What is required —
In your answer, repeat each line of the data exactly.
----- Data provided -----
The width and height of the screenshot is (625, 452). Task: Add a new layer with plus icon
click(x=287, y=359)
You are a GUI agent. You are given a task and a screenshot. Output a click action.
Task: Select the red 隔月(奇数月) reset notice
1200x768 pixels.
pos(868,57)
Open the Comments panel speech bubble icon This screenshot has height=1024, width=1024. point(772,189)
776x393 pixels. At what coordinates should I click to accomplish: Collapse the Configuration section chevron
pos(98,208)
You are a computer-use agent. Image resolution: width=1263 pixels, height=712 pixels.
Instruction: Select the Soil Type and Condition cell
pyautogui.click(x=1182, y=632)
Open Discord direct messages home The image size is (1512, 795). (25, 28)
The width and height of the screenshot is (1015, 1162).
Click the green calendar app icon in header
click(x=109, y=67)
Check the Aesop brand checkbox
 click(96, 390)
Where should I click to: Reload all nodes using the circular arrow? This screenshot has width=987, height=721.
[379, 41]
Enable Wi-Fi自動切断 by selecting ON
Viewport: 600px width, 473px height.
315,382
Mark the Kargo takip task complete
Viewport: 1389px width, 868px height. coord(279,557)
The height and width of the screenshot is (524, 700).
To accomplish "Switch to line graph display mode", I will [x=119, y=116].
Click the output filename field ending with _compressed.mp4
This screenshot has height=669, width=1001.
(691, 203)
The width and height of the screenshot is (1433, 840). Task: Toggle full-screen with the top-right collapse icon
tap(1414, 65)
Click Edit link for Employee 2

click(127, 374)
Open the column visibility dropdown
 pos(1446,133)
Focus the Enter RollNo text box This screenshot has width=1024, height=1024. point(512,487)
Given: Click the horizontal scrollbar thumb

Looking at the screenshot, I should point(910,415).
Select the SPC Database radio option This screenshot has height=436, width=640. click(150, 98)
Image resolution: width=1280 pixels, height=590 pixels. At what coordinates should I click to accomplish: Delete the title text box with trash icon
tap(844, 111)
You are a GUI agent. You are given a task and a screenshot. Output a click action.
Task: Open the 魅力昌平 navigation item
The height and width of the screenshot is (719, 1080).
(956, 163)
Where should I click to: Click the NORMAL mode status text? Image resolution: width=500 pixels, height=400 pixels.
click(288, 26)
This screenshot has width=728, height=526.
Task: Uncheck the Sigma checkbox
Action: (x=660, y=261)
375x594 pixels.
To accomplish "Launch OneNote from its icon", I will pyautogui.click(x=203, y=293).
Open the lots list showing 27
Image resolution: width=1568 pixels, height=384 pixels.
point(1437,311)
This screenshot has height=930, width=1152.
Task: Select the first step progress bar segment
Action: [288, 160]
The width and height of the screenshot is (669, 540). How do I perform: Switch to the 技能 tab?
-----
Response below —
The width and height of the screenshot is (625, 452). Task: Add a new layer with plus icon
click(x=287, y=359)
You are a GUI agent. You are given a task and a screenshot. Output a click action.
Task: Select the red 隔月(奇数月) reset notice
1200x768 pixels.
pos(868,57)
Open the Comments panel speech bubble icon This screenshot has height=1024, width=1024. point(772,189)
776x393 pixels. At what coordinates should I click to accomplish: Collapse the Configuration section chevron
pos(98,208)
You are a computer-use agent. Image resolution: width=1263 pixels, height=712 pixels.
Instruction: Select the Soil Type and Condition cell
pyautogui.click(x=1182, y=632)
Open Discord direct messages home The image size is (1512, 795). (25, 28)
The width and height of the screenshot is (1015, 1162).
Click the green calendar app icon in header
click(x=109, y=67)
Check the Aesop brand checkbox
 click(96, 390)
Where should I click to: Reload all nodes using the circular arrow? This screenshot has width=987, height=721.
[379, 41]
Enable Wi-Fi自動切断 by selecting ON
Viewport: 600px width, 473px height.
315,382
Mark the Kargo takip task complete
Viewport: 1389px width, 868px height. coord(279,557)
The height and width of the screenshot is (524, 700).
To accomplish "Switch to line graph display mode", I will [x=119, y=116].
Click the output filename field ending with _compressed.mp4
This screenshot has height=669, width=1001.
(691, 203)
The width and height of the screenshot is (1433, 840). Task: Toggle full-screen with the top-right collapse icon
tap(1414, 65)
Click Edit link for Employee 2

click(127, 374)
Open the column visibility dropdown
 pos(1446,133)
Focus the Enter RollNo text box This screenshot has width=1024, height=1024. point(512,487)
Given: Click the horizontal scrollbar thumb

Looking at the screenshot, I should point(910,415).
Select the SPC Database radio option This screenshot has height=436, width=640. click(150, 98)
Image resolution: width=1280 pixels, height=590 pixels. At what coordinates should I click to accomplish: Delete the title text box with trash icon
tap(844, 111)
You are a GUI agent. You are given a task and a screenshot. Output a click action.
Task: Open the 魅力昌平 navigation item
The height and width of the screenshot is (719, 1080).
(956, 163)
Where should I click to: Click the NORMAL mode status text? Image resolution: width=500 pixels, height=400 pixels.
click(288, 26)
This screenshot has width=728, height=526.
Task: Uncheck the Sigma checkbox
Action: (x=660, y=261)
375x594 pixels.
To accomplish "Launch OneNote from its icon", I will pyautogui.click(x=203, y=293).
Open the lots list showing 27
Image resolution: width=1568 pixels, height=384 pixels.
point(1437,311)
This screenshot has height=930, width=1152.
Task: Select the first step progress bar segment
Action: [288, 160]
The width and height of the screenshot is (669, 540). How do I perform: Switch to the 技能 tab?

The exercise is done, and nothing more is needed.